Opening-wedge HTO poses the risk of increasing the posterior tibial slope [28, 35], which results in excess strain on the ACL [15]. However, there are techniques how to avoid an increase of the posterior tibial slope during Opening-wedge HTO.

In contrast, dome-shaped HTO has a low risk of increasing the posterior tibial slope, although it is technically demanding to cut the tibial cortex along a steep curve. However, percutaneous drilling method is easy and obtain the accurate dome-shaped osteotomy [29]. In this series, average of posterior tibial slope was slightly decreased. In this dome shaped osteotomy, two trapezoidal HA blocks are inserted medially, one medial and one posterior medial. Since the medial front is steep and there is no space for installation, only the cancellous bone tip is inserted. Therefore, it is thought that the posterior slope angle decreased.

Patellar height by I-S ratio was decreased after opening-wedge osteotomy by more than 20% in 28% of those patients, not changed after closing-wedge osteotomy [1]. Regarding the patellar height, this series showed the slightly lower than that of before surgery. However, the average decrease of I-S ratio was only 6.3%, by more than 20% in 3 knees (6.3%) of this series.

An inverted V-shaped high tibial osteotomy (IV HTO) [16] did not change posterior tibial slope, the patellar height, however, including the technical difficulty of performing a precise inverted V-shaped osteotomy [27]. In contrast, this method is less technical demanding than that of IV HTO, because precise preoperative planning is not necessary, and correction angle is able to change during intraoperative correction under a fluoroscopic control. However, IV HTO has advantage of no change of posterior tibial slope and the patellar height [17], The indication and clinical results of IV HTO, opening-wedge HTO, closing-wedge HTO, and dome shaped osteotomy should be discussed.

ACL reconstruction techniques can be categorized into two types regarding tibial and femoral tunnel placement such as independent and dependent. With the independent approach, tibial and femoral tunnels are created independently of each other. With the dependent approach, the femoral tunnel is created in a manner that is dependent on the tibial tunnel [30], or vice versa [31]. Currently, the independent approach is the technique of choice among many surgeons [6, 10, 23]. In contrast, studies report that modified transtibial approaches by dependent procedures achieve successful outcome [19, 36]. Based on its excellent short-term results for knee stability and pain management, our dependent transfemoral ACL reconstruction technique was applied to the case series reported here.

With the all-inside ACL reconstruction employed here, there were very low risks of HTO fixation screws interfering with tibial drilling since tibial sockets were created from inside the joint cavity. Our combination surgery was relatively easy to perform, and its results are promising. Patients aged 70 years or younger, those who had knee osteoarthritis complicated with ACL deficiencies, and those who wished to engage in full sporting activities or live a floor-sitting lifestyle were treated with a combination of dome-shaped HTO and all-inside transfemoral ACL reconstruction.

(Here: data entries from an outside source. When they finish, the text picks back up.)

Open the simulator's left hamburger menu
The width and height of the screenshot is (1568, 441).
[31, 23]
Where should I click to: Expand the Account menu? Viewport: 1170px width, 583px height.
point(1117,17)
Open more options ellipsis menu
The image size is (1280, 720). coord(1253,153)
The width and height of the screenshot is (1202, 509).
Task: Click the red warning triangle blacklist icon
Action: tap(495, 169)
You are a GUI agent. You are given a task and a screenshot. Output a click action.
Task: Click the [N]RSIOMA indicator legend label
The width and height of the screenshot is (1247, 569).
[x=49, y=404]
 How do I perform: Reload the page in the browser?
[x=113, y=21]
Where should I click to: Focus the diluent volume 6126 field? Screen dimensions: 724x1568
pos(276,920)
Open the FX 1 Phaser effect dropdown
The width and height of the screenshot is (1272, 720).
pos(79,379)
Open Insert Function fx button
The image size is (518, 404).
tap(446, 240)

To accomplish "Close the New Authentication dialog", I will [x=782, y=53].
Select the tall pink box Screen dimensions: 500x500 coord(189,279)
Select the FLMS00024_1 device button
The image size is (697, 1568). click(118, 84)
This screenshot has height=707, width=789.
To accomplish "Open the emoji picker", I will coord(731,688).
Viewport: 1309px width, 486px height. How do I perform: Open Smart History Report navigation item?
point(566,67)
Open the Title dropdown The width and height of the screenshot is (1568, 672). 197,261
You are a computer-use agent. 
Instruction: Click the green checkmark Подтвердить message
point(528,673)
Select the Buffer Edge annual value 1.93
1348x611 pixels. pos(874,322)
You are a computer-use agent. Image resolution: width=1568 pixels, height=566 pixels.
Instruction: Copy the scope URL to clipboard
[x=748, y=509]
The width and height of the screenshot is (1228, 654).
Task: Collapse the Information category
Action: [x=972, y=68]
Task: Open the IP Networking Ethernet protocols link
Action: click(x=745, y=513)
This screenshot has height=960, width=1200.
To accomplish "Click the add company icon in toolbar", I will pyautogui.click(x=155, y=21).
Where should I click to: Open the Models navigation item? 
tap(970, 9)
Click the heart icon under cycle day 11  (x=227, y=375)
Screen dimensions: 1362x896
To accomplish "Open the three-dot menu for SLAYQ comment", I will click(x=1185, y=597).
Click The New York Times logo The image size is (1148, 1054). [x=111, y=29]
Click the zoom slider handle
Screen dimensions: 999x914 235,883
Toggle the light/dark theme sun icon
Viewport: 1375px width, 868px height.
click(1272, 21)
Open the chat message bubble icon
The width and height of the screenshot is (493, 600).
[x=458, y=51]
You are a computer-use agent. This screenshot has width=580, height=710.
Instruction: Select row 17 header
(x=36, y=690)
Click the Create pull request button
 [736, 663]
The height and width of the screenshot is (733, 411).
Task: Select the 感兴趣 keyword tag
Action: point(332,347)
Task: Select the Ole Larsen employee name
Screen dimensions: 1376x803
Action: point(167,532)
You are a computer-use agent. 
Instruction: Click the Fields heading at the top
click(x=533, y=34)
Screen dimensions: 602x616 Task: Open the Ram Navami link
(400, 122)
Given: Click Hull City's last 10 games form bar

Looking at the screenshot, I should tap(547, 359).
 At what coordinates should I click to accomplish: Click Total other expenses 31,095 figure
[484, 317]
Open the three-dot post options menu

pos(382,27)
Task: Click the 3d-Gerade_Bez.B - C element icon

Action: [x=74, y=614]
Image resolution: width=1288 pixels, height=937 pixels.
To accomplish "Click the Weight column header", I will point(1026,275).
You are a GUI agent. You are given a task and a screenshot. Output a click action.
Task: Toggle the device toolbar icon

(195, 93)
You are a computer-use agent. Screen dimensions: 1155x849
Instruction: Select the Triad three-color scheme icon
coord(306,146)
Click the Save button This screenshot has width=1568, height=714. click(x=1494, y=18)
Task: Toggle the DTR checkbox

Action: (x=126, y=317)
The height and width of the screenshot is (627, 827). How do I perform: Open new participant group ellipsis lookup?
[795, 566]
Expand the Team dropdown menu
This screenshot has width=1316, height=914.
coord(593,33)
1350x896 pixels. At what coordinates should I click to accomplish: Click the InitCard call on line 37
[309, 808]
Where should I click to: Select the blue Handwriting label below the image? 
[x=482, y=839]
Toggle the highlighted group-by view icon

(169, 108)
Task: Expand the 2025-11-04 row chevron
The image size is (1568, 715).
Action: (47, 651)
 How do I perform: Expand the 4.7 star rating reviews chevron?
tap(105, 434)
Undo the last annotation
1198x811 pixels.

There was a small number of cases of this procedure. We must perform this case series furthermore, evaluate the knee stability such as KT-1000 measurement and usefulness and the indication of this procedure.

Conclusions

Dome-shaped HTO allows for a relatively high degree of varus correction and decreases the steep posterior tibial slope that causes excessive load on the ACL. Moreover, it facilitated tibial socket placement and graft fixation in a minimally invasive manner. With all-inside ACL reconstruction, there was a low risk of HTO fixation screws interfering with tibial drilling since tibial sockets were created from inside the joint cavity.